Os executivos da Gazprom têm plena consciência de que um aumento rápido das exportações de energia para a União Europeia está fora de questão. Eles também levam em conta a Convenção de Teerã – que contribui para evitar e controlar a poluição e manter a integridade ambiental do Mar Cáspio, assinada por todos os países litorâneos.


Quebrando a ICR na Rússia


A China, de sua parte, confia que um de seus piores pesadelos estratégicos possa vir a desaparecer. O notório  “escapar de Malaca” fatalmente irá se materializar, em cooperação com a Rússia, pela Rota do Mar do Norte, que irá  encurtar o corredor de comércio e conectividade do Leste Asiático até a Europa do Norte, de 11.200 para apenas 6.500 milhas náuticas. Podem chamá-lo de o gêmeo polar do CITNS.

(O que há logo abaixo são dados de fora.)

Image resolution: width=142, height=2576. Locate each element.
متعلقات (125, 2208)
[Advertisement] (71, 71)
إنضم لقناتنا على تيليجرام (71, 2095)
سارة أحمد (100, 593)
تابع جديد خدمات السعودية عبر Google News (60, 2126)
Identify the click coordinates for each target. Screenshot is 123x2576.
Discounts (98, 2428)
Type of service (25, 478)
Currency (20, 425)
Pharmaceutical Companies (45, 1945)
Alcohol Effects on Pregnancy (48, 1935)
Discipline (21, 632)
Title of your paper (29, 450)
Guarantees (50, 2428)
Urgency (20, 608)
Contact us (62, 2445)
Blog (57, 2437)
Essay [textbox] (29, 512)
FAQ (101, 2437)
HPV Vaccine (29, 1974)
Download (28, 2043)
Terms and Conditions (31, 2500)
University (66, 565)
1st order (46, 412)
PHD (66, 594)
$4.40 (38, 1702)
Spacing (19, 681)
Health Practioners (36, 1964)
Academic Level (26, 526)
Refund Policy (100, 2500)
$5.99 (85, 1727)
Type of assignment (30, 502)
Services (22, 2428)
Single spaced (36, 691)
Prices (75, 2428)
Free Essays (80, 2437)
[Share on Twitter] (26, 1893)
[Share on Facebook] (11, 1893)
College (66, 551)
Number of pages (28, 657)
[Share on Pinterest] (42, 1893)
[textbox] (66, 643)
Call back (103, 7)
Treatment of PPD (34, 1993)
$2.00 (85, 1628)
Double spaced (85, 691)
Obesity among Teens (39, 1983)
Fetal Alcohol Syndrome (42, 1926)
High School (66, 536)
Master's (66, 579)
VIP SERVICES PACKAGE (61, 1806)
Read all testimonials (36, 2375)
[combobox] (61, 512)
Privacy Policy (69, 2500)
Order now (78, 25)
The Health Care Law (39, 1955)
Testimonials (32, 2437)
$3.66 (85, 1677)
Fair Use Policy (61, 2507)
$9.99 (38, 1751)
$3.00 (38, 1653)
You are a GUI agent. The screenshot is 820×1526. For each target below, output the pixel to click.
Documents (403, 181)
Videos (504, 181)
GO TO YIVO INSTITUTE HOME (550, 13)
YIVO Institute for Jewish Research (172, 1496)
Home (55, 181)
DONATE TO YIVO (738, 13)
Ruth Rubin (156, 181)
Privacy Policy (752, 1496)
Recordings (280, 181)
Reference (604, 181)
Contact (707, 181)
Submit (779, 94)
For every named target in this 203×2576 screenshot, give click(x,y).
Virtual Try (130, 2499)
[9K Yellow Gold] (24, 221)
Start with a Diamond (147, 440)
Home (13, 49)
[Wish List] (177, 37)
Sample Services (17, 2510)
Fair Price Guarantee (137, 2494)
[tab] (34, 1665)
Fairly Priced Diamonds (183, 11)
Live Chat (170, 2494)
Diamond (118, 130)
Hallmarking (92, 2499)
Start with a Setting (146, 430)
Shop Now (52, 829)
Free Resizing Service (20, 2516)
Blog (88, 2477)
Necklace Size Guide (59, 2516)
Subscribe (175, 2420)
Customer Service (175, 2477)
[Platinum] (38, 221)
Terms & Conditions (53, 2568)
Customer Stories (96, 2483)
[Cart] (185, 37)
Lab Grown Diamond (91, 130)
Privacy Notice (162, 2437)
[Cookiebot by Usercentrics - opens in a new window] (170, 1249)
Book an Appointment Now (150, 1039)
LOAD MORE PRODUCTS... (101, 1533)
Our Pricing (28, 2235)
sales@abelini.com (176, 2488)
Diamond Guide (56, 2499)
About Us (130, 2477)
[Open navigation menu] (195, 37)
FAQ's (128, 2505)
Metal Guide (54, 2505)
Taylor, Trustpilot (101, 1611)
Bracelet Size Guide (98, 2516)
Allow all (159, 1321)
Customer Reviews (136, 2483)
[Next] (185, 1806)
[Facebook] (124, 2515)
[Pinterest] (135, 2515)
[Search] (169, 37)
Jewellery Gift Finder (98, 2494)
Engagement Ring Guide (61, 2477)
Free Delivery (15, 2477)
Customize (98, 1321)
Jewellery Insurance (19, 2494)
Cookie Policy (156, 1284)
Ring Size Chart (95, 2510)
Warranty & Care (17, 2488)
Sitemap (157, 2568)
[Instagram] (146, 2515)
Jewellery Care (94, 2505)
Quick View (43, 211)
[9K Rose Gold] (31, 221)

Isso explica também por que a Rússia vem se ocupando em construir uma grande variedade de  quebra-gelos estado-da-arte.

Aqui, então, temos uma interconexão com as Novas Rotas da Seda (o CITNS segue paralelamente à ICR e a UEEA), com o Gasodutistão e com a Rota do Mar do Norte, que em breve irá virar de cabeça para baixo o domínio ocidental do comércio internacional.

E claro que os chineses já tinham tudo isso planejado há bastante tempo. O primeiro Livro Branco sobre a política da China para o Ártico, de janeiro de 2018, já mostrava que Pequim tem como objetivo, “juntamente com outros estados” (significando a Rússia) implementar rotas de comércio marítimo no Ártico no âmbito da Rota da Seda Polar.

E, de forma pontual, Putin subsequentemente confirmou que a Rota do Mar do Norte deverá interagir e complementar a Rota da Seda Marítima chinesa.

A cooperação econômica Rússia-China vem se desenvolvendo em tantos níveis complexos e convergentes que tentar acompanhar sua evolução é uma experiência estonteante. 

Uma análise mais detalhada irá revelar alguns dos pontos mais sutis, por exemplo, como a ICR e a OCX interagem, e como os projetos da ICR terão que se adaptar às fortes consequências da Operação Z de  Moscou na Ucrânia, com maior ênfase sendo colocada no desenvolvimento dos corredores do Oeste Asiático e da Ásia Central.

É sempre crucial ter em mente que um dos principais objetivos estratégicos da implacável guerra híbrida de Washington contra a Rússia sempre foi o de quebrar os corredores da ICR que cruzam o território russo.

No pé em que as coisas estão, é importante se dar conta de que dúzias dos projetos da ICR nas áreas industrial, de investimentos e da cooperação interfronteiras e inter-regional irão acabar por consolidar o conceito russo de uma Parceria da Grande Eurásia – que, essencialmente, gira em torno do estabelecimento de cooperação multilateral com uma vasta gama de países pertencentes a organizações tais como a UEEA, a OCX, os BRICS e a ASEAN.

Bem-vindos ao novo mantra eurasiano: Façam Corredores Econômicos, Não a Guerra.